### Task brief
List every circumstance that the passage on denying illness gives as an example of why it seems like a bad time to be sick.

### Text provided
··········

Jenny shouldn't be so hard on herself. As I've said, denial is all but universal. But you can conquer it. Here's how:

Problem: Whether you're faced with an acute symptom such as Jenny's abscessed thumb or a progressive one like a breast lump, there's a tendency to get caught in the trap of telling yourself "this isn't a good time for me to be sick." There's never a good time. Either your desk is piled with work that you were hoping to finish before the boss found out how far behind you had gotten, or your child's school play is the next day, or it's Christmas Eve, or your long-awaited vacation with the nonrefundable airline tickets is at hand, or . . . you get the idea. Dwelling on how there is no way you can be having appendicitis or a heart attack or a systemic reaction to a bee sting at this particular moment will jam your health radar. You'll miss the signals and put yourself in danger - maybe grave danger.

Solution: Get off the hamster wheel of negative thinking. Start by making actual plans for how you would manage if you found out you really were going to be out of commission for days, weeks, or months. Yes, you are unique and invaluable, but you are not indispensable at the expense of your health. Could a trusted colleague at the office go through the pile of work on your desk and minimize it enough so that the boss wouldn't think you've been slacking? Could someone videotape the school play for you? Could you send flowers to your budding thespian with a note saying how proud you are? Could your sister have your husband and kids over for Christmas dinner if you end up in the hospital? Can you change those airline tickets to a later date by paying a fairly nominal fee? The answer is almost always affirmative to each of the above. And once you've reassured yourself that people will cover for you in an emergency or that you can make contingency plans, you can let down your defenses. You can admit that, yes, you're doubled over in excruciating pain and it's no joke. Or if your symptoms don't constitute an emergency but they've been going on for some time, acknowledge that and say it out loud. You've moved from "This can't be happening!" to "This is happening, and I'm not thrilled, but I can handle it."

Problem: You engage in the magical thinking I mentioned earlier: "This will go away if I just wait awhile. In fact, I think I'm feeling better than I did a minute ago (or yesterday, or last week)." What's happening here is that you're relying on past experience. You've always gotten better sooner or later until now. Why would this situation be any different? Surely, as the old chestnut goes, this, too, shall pass.

··········

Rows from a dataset
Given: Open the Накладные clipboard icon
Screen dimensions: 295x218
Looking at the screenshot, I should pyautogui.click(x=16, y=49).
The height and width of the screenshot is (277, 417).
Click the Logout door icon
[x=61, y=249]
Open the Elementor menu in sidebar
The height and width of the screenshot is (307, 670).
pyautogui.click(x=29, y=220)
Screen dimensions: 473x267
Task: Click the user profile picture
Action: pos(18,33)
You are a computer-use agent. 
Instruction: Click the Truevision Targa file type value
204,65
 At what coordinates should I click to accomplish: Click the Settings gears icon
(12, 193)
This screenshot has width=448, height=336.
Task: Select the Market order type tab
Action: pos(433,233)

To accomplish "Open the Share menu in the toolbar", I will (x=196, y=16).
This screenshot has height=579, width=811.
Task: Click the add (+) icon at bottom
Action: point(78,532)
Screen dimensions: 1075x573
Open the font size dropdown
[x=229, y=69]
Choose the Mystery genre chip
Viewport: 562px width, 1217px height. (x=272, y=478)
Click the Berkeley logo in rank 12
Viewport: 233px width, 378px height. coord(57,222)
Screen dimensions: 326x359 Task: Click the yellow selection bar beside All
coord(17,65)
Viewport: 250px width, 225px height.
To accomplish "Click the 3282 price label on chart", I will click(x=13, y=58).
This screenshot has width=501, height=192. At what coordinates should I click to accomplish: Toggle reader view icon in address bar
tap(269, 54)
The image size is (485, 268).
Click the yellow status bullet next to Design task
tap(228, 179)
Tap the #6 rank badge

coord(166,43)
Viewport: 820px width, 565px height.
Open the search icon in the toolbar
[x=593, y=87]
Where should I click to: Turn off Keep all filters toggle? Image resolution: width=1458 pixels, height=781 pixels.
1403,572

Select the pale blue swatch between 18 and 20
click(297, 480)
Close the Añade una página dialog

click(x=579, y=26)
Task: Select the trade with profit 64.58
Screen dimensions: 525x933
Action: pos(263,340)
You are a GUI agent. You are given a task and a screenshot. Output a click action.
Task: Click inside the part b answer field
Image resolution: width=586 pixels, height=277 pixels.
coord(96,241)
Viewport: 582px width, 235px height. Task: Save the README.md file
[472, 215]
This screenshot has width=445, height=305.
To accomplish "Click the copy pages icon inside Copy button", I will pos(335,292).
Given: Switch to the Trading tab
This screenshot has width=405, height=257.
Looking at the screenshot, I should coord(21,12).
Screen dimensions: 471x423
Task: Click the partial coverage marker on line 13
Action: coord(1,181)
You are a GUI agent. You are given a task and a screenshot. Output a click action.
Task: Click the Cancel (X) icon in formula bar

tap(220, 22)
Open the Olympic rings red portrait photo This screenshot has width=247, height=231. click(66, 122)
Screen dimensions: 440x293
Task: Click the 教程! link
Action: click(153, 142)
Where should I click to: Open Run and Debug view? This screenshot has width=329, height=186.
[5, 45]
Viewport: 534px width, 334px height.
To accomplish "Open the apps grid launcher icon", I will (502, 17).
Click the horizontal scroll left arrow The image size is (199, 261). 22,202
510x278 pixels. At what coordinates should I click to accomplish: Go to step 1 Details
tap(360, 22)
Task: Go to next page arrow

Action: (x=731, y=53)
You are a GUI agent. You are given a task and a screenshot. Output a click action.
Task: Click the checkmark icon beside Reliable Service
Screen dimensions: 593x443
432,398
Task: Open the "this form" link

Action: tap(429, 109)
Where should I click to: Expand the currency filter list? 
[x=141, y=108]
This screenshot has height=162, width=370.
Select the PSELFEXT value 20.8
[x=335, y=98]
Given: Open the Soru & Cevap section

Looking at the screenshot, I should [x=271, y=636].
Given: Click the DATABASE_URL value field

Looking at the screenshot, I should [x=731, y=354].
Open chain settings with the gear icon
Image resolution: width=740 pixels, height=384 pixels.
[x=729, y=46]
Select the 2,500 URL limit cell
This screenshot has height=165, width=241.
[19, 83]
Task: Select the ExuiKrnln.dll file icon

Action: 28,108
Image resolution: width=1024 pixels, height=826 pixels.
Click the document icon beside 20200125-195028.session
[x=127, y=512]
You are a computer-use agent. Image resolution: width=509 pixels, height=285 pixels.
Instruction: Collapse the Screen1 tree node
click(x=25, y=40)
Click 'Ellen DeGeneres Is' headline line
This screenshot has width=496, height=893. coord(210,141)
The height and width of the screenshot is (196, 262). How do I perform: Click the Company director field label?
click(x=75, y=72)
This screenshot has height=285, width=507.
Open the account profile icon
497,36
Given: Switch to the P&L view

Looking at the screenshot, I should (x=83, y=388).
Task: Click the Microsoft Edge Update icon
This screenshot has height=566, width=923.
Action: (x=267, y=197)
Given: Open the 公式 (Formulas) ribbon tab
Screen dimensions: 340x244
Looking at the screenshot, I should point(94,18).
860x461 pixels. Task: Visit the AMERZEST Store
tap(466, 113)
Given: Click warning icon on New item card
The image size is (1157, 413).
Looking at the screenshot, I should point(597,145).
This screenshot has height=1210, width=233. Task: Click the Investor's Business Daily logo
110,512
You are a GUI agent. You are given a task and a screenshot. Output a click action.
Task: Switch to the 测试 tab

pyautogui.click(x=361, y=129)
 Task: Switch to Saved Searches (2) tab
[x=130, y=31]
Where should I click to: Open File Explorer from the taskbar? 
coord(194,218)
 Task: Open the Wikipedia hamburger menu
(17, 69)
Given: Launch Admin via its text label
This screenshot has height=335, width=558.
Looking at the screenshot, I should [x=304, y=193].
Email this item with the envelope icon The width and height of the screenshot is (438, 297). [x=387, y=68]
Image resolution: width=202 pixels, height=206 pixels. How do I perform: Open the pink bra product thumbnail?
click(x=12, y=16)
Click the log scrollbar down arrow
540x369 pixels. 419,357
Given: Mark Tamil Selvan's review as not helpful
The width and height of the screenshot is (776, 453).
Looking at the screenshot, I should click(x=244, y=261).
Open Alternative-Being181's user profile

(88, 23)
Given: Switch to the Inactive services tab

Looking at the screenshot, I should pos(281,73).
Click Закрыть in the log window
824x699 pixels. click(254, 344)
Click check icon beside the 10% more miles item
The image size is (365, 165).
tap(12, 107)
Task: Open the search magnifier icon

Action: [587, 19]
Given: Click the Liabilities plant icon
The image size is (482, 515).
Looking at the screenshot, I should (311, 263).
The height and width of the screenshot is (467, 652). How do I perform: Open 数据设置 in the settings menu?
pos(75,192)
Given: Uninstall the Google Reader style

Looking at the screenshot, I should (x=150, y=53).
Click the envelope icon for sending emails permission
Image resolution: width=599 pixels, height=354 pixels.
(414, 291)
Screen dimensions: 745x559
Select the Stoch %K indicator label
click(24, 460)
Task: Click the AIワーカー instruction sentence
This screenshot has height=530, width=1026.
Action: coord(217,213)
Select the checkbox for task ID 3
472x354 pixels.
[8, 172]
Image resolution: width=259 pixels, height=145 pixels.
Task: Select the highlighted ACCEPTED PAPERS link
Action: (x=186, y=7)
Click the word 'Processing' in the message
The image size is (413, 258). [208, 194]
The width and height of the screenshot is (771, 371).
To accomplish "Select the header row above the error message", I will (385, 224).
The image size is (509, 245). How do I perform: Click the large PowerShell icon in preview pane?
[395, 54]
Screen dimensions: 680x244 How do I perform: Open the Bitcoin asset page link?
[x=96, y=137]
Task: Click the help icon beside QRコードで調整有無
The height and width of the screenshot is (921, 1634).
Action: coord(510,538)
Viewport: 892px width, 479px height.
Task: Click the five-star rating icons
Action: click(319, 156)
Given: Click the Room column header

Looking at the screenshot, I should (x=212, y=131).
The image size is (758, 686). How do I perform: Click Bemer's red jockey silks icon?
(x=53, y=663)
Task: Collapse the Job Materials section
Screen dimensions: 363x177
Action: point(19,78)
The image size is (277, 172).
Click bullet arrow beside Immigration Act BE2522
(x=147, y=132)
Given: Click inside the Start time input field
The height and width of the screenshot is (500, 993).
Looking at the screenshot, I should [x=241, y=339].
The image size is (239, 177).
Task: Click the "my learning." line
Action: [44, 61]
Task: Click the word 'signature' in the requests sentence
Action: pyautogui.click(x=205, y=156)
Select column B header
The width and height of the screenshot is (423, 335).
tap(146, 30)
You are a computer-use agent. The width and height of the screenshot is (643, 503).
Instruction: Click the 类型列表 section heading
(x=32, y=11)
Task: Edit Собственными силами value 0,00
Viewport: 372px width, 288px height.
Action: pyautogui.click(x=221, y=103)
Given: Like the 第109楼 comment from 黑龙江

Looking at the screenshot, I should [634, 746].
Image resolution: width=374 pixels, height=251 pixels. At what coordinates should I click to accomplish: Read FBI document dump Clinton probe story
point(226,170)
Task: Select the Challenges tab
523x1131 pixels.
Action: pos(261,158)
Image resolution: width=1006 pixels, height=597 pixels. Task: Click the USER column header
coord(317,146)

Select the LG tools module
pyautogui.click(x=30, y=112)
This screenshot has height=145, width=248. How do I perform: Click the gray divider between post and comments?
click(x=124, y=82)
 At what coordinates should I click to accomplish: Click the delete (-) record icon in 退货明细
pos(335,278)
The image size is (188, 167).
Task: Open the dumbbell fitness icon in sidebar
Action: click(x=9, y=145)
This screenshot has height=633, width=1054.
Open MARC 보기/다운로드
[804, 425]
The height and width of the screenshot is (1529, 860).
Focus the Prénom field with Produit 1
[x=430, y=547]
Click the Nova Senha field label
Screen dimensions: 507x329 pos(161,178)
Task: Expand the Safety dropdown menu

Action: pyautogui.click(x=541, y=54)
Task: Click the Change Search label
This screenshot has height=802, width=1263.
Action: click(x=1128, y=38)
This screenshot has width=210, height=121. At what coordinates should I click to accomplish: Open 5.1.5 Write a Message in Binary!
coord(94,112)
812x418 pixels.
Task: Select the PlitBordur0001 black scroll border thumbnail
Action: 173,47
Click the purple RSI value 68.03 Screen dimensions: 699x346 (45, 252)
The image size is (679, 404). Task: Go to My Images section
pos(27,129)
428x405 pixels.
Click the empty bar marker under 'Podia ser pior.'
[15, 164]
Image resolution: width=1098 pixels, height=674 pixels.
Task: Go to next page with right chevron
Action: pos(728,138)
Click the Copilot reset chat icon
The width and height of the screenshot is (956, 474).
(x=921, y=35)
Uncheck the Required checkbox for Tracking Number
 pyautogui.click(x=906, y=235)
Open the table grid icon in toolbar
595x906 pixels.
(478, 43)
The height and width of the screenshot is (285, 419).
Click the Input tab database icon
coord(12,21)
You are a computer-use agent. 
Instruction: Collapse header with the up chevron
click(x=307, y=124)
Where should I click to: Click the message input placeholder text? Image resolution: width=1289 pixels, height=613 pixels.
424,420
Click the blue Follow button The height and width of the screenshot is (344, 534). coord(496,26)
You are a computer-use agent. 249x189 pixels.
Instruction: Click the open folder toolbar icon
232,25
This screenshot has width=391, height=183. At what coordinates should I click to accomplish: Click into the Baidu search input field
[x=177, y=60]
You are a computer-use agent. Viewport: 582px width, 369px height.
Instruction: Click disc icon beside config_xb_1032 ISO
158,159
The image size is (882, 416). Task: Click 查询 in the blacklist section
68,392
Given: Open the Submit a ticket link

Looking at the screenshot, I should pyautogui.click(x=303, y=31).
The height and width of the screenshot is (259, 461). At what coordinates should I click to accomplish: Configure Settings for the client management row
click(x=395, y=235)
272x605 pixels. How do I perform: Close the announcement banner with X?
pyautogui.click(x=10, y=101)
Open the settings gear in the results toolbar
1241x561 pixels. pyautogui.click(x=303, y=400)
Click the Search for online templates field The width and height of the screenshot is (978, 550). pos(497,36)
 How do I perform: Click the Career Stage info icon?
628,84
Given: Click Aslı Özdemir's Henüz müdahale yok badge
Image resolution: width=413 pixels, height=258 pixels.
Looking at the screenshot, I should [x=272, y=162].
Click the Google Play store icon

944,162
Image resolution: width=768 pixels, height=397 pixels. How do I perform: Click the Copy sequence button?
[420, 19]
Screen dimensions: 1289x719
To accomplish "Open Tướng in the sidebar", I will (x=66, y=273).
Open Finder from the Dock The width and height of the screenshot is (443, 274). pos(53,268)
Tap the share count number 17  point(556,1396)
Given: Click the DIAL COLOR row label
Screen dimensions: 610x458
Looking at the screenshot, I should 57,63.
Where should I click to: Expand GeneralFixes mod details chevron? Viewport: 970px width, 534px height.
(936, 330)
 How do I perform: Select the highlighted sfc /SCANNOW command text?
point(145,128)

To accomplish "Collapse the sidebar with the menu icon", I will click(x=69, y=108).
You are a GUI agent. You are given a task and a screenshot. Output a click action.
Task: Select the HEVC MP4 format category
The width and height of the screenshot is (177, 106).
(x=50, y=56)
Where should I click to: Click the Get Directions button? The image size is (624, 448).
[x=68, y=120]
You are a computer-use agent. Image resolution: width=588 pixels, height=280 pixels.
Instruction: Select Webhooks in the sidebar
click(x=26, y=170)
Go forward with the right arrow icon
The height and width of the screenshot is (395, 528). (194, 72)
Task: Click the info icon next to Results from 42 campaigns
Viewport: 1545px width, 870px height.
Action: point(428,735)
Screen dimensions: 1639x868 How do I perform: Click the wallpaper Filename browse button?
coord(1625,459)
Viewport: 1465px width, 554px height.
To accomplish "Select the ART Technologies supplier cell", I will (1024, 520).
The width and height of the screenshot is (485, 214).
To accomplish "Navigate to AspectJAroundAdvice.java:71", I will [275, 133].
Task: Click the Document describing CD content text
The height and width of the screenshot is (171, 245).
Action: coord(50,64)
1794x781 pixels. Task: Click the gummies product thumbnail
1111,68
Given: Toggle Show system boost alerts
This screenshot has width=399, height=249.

··········

### Task solution
- A desk piled with work you hoped to finish before the boss found out how far behind you had gotten
- Your child's school play the next day
- Christmas Eve
- A long-awaited vacation with nonrefundable airline tickets at hand